Ma segna anche, dal punto di vista dell’informazione politica, un ulteriore passo avanti verso quella che potrebbe essere definita come “lottizzazione trasparente”, che perde molti dei tratti virtuosi descritti da Mancini (2009) in termini di strumento pragmaticamente efficace per garantire un certo grado di pluralismo e “guadagna” la possibilità di divenire pratica non più nascosta ma pubblicamente esibita.
Davanti ad un Vespa che per una frazione di secondo sembra aver perso l’abituale aplomb, il Presidente del Consiglio ha infatti “virato” il corso delle sue accuse verso le istituzioni che lo ostacolerebbero attraverso prese di posizione politiche mascherate da giudizi arbitrali di legittimità costituzionale per riprendere l’invettiva contro l’informazione “partigiana” dell’emittenza pubblica. E ha indicato, di fatto, il programma di Vespa come l’unica fonte affidabile di informazione, l’unico contenitore in cui sia possibile raccontare agli italiani la realtà dei fatti. Analizziamo un passaggio particolarmente significativo: “Non solo andrò in tribunale a presentare le mie difese, ma andrò in radio, sui giornali, in televisione, e esporrò agli italiani la sostanza di questi processi […] Sono deciso, vado avanti, non sono emotivamente coinvolto perché io sono sempre così come sto parlando adesso, forse mi sono stancato di non dire la verità delle cose come mi appare. E siccome noi siamo in una situazione in cui abbiamo questa minoranza organizzata di giudici di sinistra che usa la giustizia per fare lotta politica, una maggioranza della stampa di sinistra con a capo Repubblica che vediamo come si comporta, una Rai che ha, eccetto quella del signor Vespa, tutte le altre trasmissioni di approfondimento che sono di sinistra e che vanno contro il governo, che fanno processi al governo e alla maggioranza, più tutta la satira che è tutta contro il governo, più un capo dello Stato che è espressione di una vecchia maggioranza di sinistra […] e con una Corte che non è più organo di garanzia, ma è organo politico dominato dalla sinistra, noi abbiamo il diritto di dire questo agli italiani, perché sappiano che per fortuna ci siamo noi, qualcuno ha detto, e io ho ripreso la cosa: meno male che Silvio c’è”.
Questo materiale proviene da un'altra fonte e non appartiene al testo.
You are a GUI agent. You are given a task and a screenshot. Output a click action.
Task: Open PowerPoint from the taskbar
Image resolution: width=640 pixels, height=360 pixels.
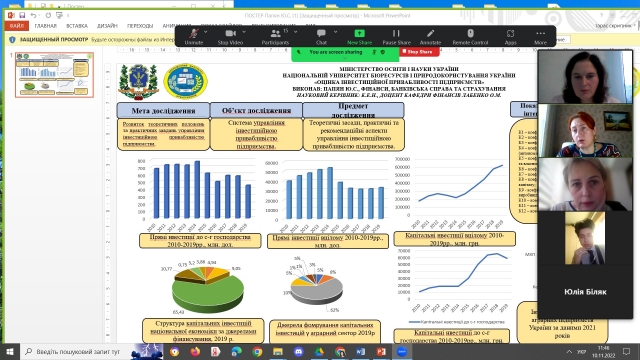click(381, 351)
In questo stralcio, oltre a un raro tentativo di sistematizzazione di una strategia politica coerente che fa appello diretto al “popolo” saltando intenzionalmente tutti i canali di mediazione politica o giornalistica, c’è un elemento relativamente nuovo: l’indicazione esplicita del setting più idoneo per mettere in atto una simile strategia. La prima formulazione è molto ampia, in sostanza Berlusconi intende utilizzare “i media” per dare la sua versione dei fatti. In un rapidissimo crescendo, il campo si restringe prima alla televisione, medium elettivo della politica spettacolo (Statera, 1986) e a tutt’oggi campo di battaglia privilegiato del cosiddetto populismo mediatico (Eco, 2006; Musso, 2008), e infine all’unico programma “non allineato” con i “poteri forti” che tessono la loro trama contro il Presidente del Consiglio.
Nel “sorvoliamo” con cui Vespa tenta di interrompere lo sfogo del Premier è legittimo leggere un piccolo sussulto dell’uomo che ha rappresentato la prima “emersione” del fenomeno lottizzatorio, ma in un contesto estremamente diverso. È il 1992, e alla luce della deludente performance della Democrazia Cristiana alle recenti elezioni politiche, il repubblicano Giorgio La Malfa attacca un Vespa allora direttore del Tg1 per lo scarso equilibrio nella copertura offerta ai diversi partiti in campagna elettorale, denunciando in sostanza la sovrarappresentazione della DC come un investimento sbagliato e concludendo con una battuta memorabile: “onorevole Vespa, lei è stato sconfitto come l’onorevole Forlani. Se ne deve andare!” (in Crapis, 2006). Da quella battuta, e dalle successive polemiche, emerse con inedita chiarezza il ruolo del partito democristiano come “editore di riferimento” della testata giornalistica del primo canale RAI. Ma era un momento di crisi, di riassetto politico che conteneva le prime “scosse” di quel movimento tellurico che sarebbe stato Tangentopoli. Oggi, appaiono meno chiare le ragioni di quest’ulteriore accelerazione nella visibilità dei meccanismi sottostanti i rapporti tra politica e informazione.